Number of Female Directors on Top-Grossing Films Dropped Last Year, Study Finds

Only 12 of 2021’s top 100 films had a female director, down from 16 in 2020

female director cate shortland chloe zhao
Cate Shortland; Chloé Zhao (Getty Images)

The number of top-grossing films with a female director dropped last year, according to the annual “Celluloid Ceiling” report from Martha Lauzen’s Center for the Study of Women in Television and Film at San Diego State University.

Just 12 of the top 100 domestic box office performers had a female director last year, down from 16 in 2020. There was also slippage in the top 250 films, from 18% in 2020 to 17% last year.

That setback came during a year when studio release slates were broadly impacted by the ongoing COVID pandemic though two films with female directors — Cate Shortland’s “Black Widow” and Chloé Zhao’s “Eternals” — both cracked the top 10. “Black Widow” ranked No. 4 in domestic box office, with $183.7 million and “Eternals” finished at No. 6 with $164.6 million.

In addition, female filmmakers like Jane Campion (“The Power of the Dog”) and Maggie Gyllenhaal (“The Lost Daughter”) have garnered critical acclaim for their projects and are in the thick of the Oscar awards season.

According to the study, women comprised 25% of directors, writers, producers, executive producers, editors and cinematographers working on the top 250 grossing films in 2021. That’s up slightly from 23% in 2020. The percentage of women working on the top 100 films remained stable at 21%.
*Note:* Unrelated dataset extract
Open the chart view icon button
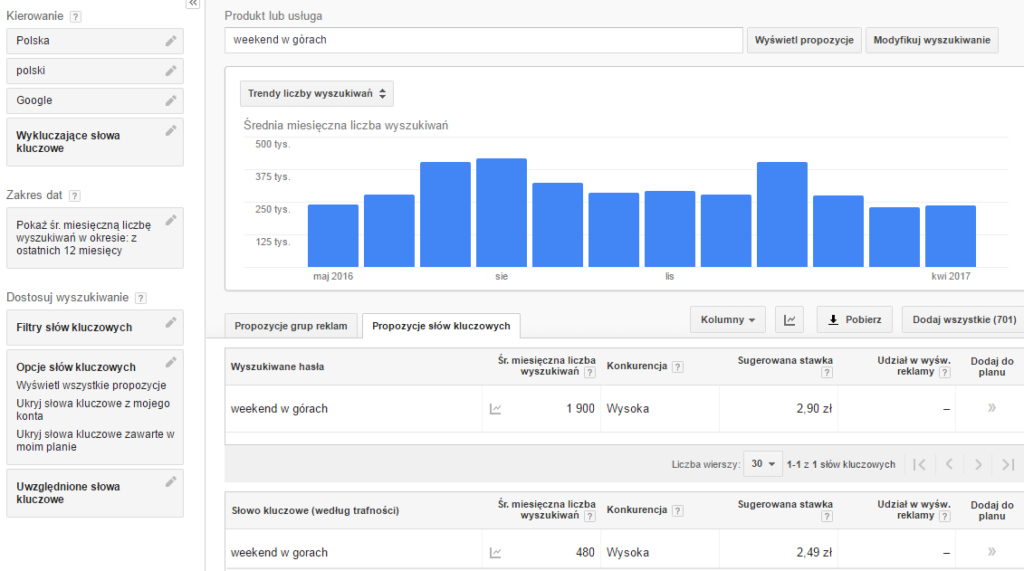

The study found that women continue to be underrepresented across key jobs in the film industry. In 2021, 94% of the top 250 films had no women cinematographers, 92% had no women composers, 82% had no women directors, 73% had no women editors, and 72% had no women writers.

“Taking the long view,” the study found, “the overall percentage of women in the behind-the-scenes roles considered has increased only 8 percentage points, from 17% in 1998 to 25% in 2021 (top 250 films).”

Lauzen’s team also attempted to account for the rise of nontheatrical film releases with an analysis of the 94 films included on the Digital Entertainment Group’s Watched at Home list between January and December. (That list includes digital sales, rentals, DVD and Blu-ray — but not premium VOD or most-streamed films on top services like Netflix and Amazon Prime.) Still, the study found that women comprised 10% of directors, 13% of writers, 21% of executive producers, and 19% of editors on these films — slightly below the percentages for top-grossing films.